The utility of query effectiveness prediction methods is commonly evaluated by reporting correlation coefficients, such as Kendall's Tau and the linear correlation coefficient, which denote how well the methods perform at predicting the retrieval effectiveness of a set of queries. Despite the significant amount of research dedicated to this important stage in the retrieval process, the following question has remained unexplored: what is the relationship of the current evaluation methodology for query effectiveness prediction and the change in effectiveness of retrieval systems that employ a predictor? We investigate this question with a large scale study for which predictors of arbitrary accuracy are generated in order to examine how the strength of their observed Kendall's Tau coefficient affects the retrieval effectiveness in two adaptive system settings: selective query expansion and meta-search. It is shown that the accuracy of currently existing query effectiveness prediction methods is not yet high enough to lead to consistent positive changes in retrieval performance in these particular settings.
The last part of the thesis is concerned with the task of estimating the ranking of retrieval systems according to their retrieval effectiveness without relying on costly relevance judgments.
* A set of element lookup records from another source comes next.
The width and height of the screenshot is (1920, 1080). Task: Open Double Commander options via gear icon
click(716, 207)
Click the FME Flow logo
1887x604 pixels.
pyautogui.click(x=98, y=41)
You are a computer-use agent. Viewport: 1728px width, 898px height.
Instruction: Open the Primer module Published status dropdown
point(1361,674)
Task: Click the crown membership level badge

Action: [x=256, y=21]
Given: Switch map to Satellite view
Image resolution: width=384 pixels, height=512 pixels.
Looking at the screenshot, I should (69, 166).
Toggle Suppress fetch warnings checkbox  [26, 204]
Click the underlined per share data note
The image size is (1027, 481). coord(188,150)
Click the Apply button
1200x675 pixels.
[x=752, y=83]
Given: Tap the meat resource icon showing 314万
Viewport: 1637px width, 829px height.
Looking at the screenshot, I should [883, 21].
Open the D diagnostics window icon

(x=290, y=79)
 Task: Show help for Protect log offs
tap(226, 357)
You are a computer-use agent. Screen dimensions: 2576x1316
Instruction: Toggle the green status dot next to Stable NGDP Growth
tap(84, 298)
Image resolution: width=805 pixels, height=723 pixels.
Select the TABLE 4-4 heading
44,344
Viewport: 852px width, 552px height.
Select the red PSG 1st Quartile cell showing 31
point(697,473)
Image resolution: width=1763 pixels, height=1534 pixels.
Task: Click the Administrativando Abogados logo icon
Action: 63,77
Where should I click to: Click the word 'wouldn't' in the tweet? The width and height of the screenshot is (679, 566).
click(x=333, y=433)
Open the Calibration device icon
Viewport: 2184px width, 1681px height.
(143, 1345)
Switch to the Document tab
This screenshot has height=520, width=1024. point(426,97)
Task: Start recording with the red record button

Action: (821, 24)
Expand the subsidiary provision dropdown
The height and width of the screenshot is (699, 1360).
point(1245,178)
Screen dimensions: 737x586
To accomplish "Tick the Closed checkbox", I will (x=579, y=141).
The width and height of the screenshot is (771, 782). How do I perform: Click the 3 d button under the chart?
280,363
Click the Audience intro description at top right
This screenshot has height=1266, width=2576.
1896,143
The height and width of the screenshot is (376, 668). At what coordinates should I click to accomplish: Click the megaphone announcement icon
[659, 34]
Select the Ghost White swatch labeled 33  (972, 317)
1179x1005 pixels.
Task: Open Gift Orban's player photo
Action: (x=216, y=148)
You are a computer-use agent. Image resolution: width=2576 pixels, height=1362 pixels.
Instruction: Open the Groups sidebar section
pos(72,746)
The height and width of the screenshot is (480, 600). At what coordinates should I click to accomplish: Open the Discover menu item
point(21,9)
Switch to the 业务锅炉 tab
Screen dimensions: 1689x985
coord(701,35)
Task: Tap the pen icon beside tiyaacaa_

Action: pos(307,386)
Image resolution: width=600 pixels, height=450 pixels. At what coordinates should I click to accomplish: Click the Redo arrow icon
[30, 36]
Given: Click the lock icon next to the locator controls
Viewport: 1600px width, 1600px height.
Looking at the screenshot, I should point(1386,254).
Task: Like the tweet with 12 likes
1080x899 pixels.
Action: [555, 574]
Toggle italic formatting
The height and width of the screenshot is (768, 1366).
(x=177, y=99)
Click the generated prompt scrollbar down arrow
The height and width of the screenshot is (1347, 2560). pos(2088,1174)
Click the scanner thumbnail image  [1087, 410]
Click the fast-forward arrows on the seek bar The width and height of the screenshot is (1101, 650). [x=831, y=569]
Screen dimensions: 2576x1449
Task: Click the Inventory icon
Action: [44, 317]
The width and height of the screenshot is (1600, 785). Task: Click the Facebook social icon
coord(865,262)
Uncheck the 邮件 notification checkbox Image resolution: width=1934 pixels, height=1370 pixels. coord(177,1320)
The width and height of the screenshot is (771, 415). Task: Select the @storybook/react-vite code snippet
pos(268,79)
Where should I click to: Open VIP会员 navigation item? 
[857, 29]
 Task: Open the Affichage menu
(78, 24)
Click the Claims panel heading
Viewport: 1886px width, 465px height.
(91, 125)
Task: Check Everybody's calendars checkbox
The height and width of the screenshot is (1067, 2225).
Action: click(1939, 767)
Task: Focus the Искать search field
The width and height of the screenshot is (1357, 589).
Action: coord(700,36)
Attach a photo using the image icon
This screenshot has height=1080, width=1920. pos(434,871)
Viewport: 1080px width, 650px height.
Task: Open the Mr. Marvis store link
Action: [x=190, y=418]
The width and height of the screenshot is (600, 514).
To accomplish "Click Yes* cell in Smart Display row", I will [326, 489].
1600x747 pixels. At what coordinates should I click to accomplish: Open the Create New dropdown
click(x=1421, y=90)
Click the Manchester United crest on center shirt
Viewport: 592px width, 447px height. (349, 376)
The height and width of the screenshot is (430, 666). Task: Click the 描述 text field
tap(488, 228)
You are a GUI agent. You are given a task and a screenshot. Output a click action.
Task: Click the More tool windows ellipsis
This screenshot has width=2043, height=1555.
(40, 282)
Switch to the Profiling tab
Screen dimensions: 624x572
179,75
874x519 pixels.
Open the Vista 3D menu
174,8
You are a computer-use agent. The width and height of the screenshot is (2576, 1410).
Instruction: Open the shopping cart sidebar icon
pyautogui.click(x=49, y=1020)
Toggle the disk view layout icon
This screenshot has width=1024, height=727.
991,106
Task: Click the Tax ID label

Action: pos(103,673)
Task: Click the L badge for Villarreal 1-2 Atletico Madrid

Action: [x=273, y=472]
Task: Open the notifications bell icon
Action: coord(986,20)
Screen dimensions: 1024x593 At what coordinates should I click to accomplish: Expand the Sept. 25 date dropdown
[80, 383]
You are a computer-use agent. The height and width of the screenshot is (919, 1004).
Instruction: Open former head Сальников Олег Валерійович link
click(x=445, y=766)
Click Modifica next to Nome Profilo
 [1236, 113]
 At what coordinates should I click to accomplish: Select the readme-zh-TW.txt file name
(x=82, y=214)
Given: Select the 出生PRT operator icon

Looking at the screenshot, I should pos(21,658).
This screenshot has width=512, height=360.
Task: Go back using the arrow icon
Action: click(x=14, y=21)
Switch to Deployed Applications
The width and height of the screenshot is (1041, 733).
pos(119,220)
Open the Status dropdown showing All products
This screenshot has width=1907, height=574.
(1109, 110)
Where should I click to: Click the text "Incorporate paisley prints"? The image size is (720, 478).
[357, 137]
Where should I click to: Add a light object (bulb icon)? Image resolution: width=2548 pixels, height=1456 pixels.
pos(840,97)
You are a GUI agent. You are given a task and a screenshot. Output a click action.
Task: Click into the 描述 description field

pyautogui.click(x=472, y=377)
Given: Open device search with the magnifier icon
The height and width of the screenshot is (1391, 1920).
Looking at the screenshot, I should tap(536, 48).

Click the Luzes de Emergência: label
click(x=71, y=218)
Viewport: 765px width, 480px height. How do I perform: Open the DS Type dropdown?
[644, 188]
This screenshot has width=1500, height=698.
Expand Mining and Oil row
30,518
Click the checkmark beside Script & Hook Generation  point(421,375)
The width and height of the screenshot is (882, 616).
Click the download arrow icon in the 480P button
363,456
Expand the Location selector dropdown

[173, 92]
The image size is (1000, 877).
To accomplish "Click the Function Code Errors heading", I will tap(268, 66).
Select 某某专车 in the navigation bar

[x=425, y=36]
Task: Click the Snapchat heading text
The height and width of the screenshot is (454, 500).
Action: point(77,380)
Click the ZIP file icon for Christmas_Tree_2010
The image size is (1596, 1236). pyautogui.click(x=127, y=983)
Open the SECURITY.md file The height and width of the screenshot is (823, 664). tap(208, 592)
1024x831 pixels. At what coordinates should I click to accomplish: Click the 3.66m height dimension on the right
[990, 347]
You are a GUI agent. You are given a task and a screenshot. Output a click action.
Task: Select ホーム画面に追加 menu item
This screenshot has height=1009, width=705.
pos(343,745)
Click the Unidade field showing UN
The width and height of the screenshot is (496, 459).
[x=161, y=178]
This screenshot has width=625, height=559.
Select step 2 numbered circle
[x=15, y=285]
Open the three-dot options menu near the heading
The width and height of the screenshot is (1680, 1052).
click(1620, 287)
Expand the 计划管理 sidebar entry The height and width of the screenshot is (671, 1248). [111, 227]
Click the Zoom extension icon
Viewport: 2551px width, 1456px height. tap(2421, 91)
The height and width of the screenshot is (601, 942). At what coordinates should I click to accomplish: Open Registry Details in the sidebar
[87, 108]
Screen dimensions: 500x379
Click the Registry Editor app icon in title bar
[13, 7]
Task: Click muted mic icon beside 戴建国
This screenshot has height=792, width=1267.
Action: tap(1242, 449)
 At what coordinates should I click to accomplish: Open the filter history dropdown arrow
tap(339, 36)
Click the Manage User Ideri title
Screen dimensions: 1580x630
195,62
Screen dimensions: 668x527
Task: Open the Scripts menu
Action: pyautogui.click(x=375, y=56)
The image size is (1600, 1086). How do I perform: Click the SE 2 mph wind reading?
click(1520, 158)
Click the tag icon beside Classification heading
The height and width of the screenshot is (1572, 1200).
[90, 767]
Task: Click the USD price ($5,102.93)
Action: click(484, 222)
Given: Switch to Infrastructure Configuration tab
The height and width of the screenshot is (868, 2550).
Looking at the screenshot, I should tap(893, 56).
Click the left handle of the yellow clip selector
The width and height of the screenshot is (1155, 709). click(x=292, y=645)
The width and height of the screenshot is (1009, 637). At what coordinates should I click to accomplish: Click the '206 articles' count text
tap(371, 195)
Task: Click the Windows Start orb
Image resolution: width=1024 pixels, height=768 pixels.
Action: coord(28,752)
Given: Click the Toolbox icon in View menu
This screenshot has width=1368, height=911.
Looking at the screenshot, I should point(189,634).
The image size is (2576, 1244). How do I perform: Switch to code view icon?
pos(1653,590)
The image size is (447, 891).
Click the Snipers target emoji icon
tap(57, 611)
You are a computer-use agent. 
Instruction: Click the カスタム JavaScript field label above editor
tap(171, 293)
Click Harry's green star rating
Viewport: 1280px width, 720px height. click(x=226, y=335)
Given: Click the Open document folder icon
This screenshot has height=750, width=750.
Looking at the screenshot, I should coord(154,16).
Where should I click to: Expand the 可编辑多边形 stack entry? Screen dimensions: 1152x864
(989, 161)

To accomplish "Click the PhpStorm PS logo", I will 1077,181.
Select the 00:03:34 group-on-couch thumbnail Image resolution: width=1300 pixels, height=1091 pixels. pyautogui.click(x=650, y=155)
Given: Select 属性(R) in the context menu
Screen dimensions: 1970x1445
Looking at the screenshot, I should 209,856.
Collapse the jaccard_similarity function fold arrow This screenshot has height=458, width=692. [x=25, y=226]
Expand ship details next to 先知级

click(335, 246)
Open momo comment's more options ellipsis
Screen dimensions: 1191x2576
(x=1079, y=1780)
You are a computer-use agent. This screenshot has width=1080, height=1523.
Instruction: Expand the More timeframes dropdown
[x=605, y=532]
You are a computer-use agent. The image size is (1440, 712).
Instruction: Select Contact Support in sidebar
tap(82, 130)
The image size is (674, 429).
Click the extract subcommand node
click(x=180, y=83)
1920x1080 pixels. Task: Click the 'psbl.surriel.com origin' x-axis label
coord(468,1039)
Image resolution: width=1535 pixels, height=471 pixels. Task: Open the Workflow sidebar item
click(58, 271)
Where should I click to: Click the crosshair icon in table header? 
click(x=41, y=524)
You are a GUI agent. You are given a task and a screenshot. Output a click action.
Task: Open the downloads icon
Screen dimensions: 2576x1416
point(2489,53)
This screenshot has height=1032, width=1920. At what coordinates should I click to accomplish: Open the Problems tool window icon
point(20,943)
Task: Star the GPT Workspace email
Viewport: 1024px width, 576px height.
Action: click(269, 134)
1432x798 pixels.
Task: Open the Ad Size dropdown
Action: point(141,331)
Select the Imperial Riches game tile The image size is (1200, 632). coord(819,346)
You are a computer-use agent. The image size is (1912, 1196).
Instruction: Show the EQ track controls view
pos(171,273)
Five different system ranking estimation approaches are evaluated on a wide range of data sets which cover a variety of retrieval tasks and a variety of test collections. The issue that has long prevented this line of automatic evaluation to be used in practice is the severe mis-ranking of the best systems. In the experiments reported in this work, however, we show this not to be an inherent problem of system ranking estimation approaches, it is rather data set dependent. Under certain conditions it is indeed possible to automatically identify the best systems correctly. Furthermore, our analysis reveals that the estimated ranking of systems is not equally accurate for all topics of a topic set, which motivates the investigation of relying on topic subsets to improve the accuracy of the estimate. A study to this effect indicates the validity of the approach.